[Task instructions]
As the answer, give a copy of each line below that includes the word "pixels".

[Exercise data]
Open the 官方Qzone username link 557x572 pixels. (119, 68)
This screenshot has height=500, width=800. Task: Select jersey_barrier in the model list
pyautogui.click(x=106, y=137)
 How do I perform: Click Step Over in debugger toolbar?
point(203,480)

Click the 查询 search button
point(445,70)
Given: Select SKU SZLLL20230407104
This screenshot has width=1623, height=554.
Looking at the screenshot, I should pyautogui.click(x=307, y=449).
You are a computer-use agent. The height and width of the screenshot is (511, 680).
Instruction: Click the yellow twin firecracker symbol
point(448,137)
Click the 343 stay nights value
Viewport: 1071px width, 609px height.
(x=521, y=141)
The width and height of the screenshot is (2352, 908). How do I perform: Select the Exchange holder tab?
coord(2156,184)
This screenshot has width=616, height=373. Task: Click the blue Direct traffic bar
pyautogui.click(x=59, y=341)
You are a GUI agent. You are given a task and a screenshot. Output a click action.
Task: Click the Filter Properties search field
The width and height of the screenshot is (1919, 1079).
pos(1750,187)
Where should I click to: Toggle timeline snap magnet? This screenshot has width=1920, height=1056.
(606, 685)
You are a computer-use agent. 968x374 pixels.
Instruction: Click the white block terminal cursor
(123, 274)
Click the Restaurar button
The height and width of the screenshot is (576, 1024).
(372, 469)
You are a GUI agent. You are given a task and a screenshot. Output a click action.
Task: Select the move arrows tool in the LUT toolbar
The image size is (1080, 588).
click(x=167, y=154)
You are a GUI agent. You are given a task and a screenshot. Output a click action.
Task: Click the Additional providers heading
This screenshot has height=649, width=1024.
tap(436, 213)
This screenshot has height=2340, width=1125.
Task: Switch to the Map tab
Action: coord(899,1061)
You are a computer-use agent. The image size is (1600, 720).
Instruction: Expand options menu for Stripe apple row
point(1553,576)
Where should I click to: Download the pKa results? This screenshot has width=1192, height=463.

[Output for this exercise]
Open the 官方Qzone username link 557x572 pixels. (119, 68)
You are a computer-use agent. 968x374 pixels.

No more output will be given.